Collected data entries
"""

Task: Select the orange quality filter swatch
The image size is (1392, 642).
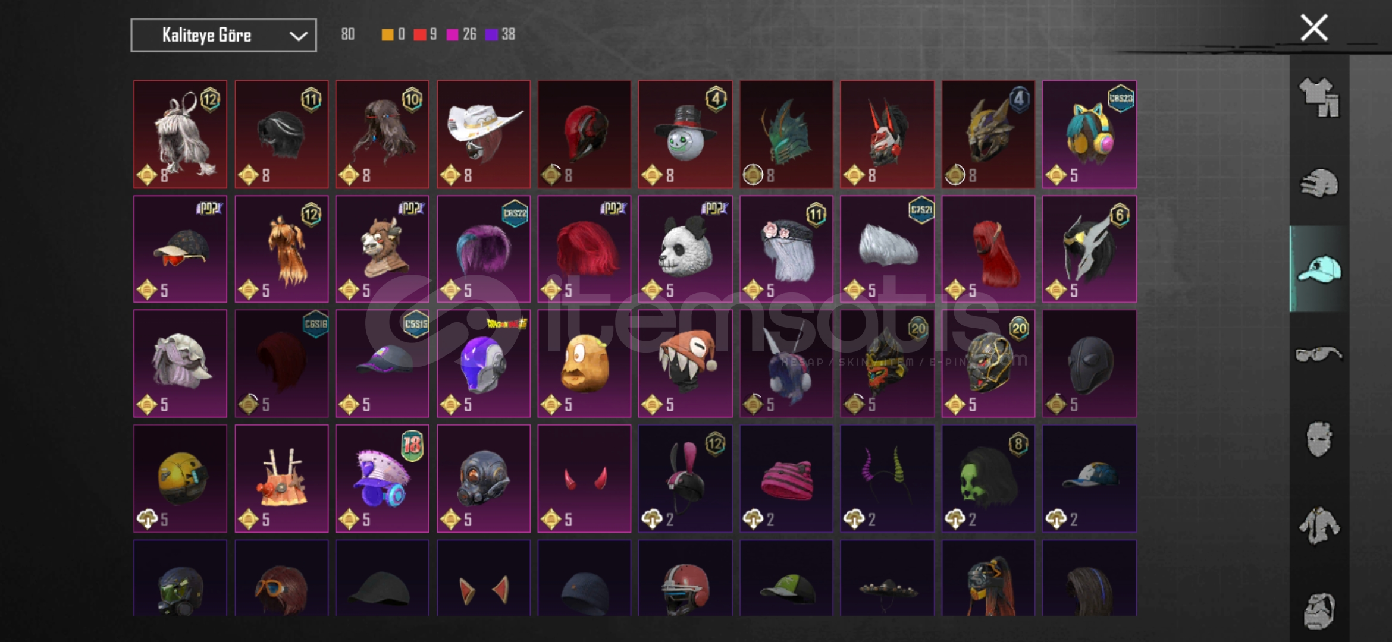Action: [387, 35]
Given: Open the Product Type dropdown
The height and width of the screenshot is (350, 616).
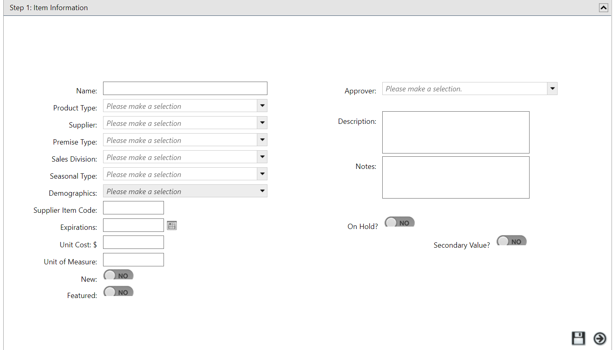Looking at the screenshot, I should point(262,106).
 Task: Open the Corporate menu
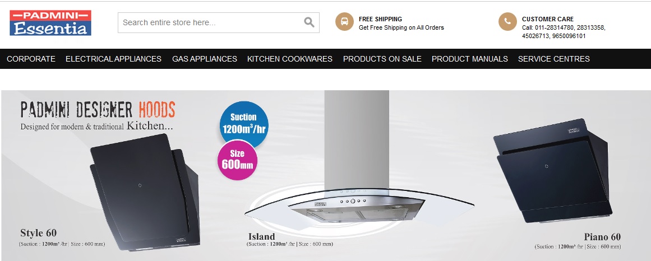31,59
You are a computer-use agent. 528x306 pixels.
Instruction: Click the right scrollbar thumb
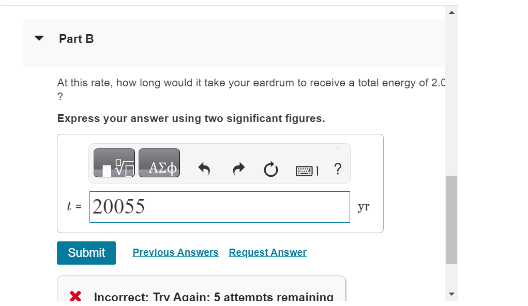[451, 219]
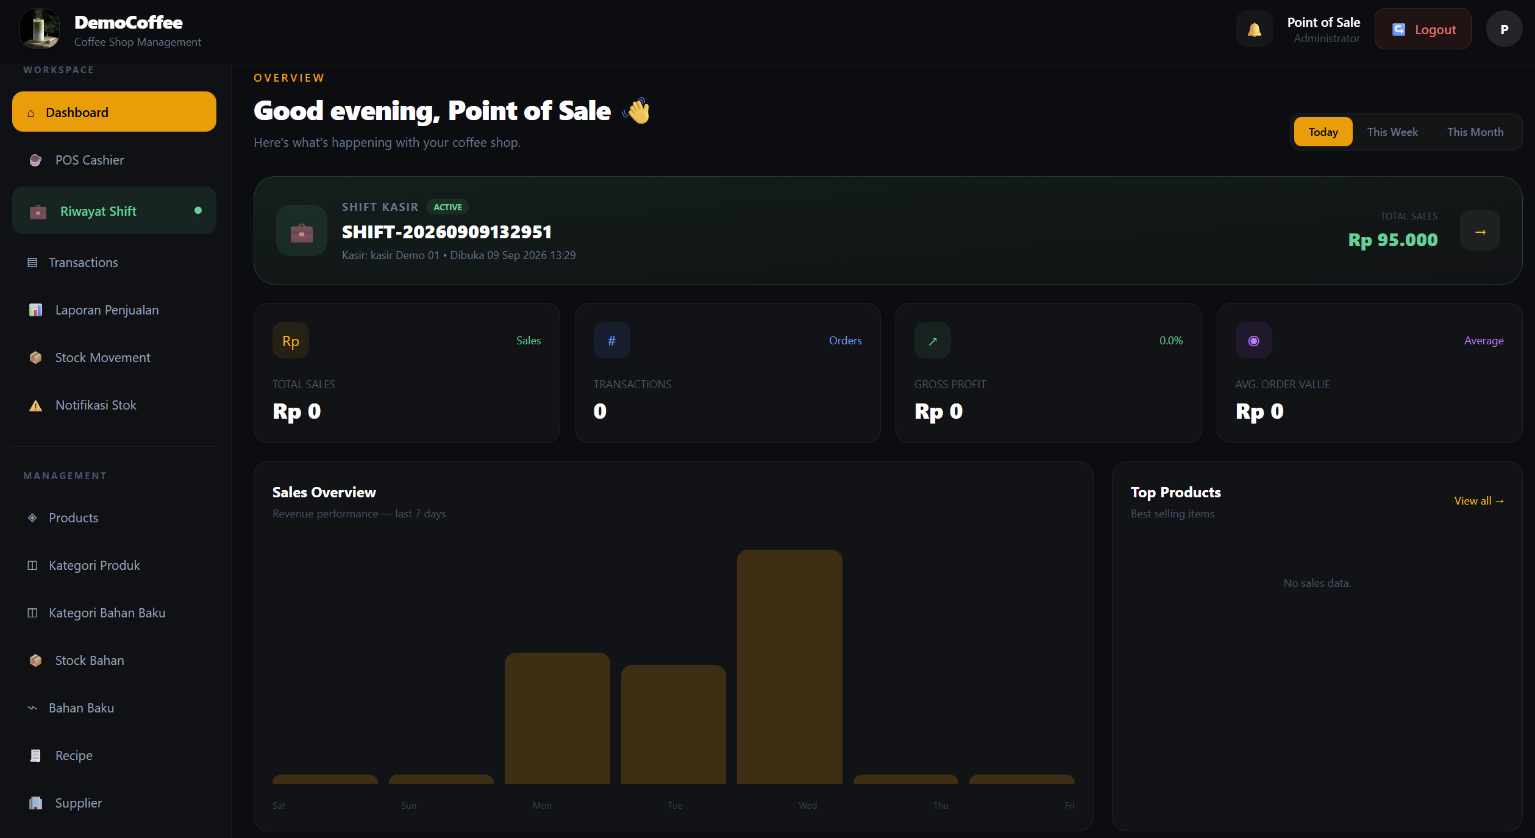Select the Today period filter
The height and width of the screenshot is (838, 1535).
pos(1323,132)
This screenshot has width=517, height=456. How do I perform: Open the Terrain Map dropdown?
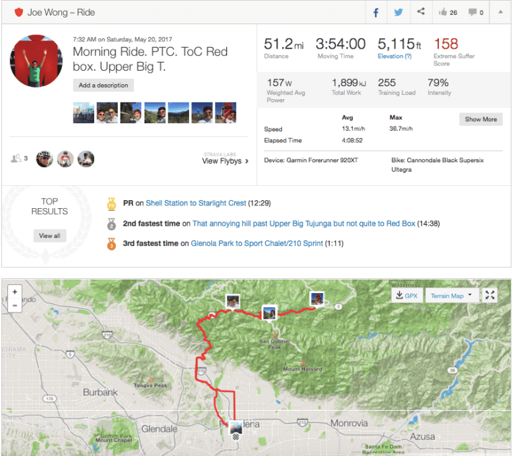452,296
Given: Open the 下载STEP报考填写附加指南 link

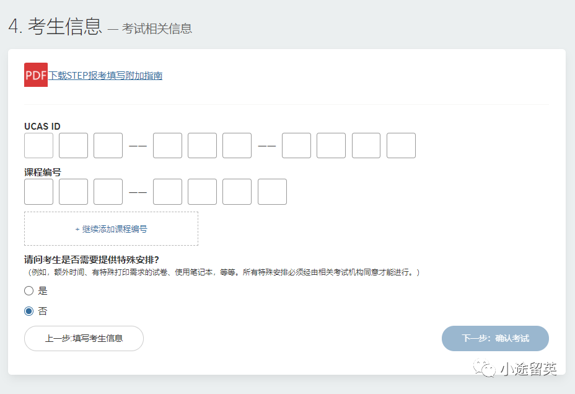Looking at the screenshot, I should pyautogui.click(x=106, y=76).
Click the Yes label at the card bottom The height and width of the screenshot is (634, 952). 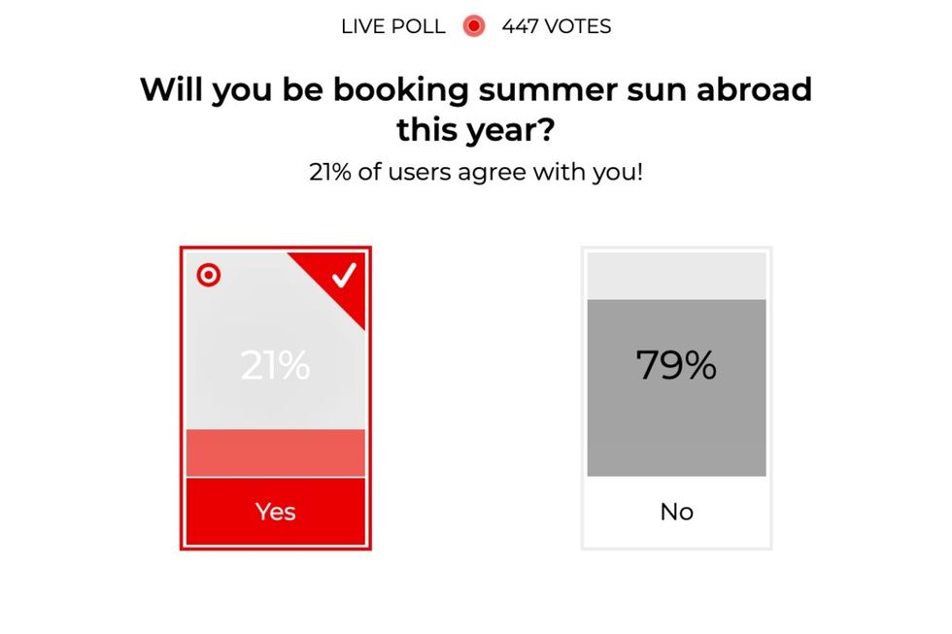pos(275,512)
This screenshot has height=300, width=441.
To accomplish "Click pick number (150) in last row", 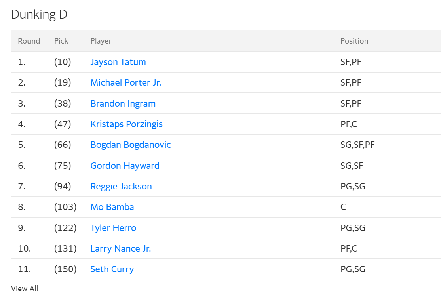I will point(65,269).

"""

WORK TO BE COMPLETED: Any pictures are to be skipped, and the lines from the beginning of the entries through the line with "You are a computer-use agent. 528x306 pixels." copied exactly.

RESPONSE TO THIS TASK:
Task: Select the orange quality filter swatch
The image size is (1392, 642).
Action: [387, 35]
Given: Open the Product Type dropdown
The height and width of the screenshot is (350, 616).
Looking at the screenshot, I should point(262,106).
 Task: Open the Corporate menu
31,59
You are a computer-use agent. 528x306 pixels.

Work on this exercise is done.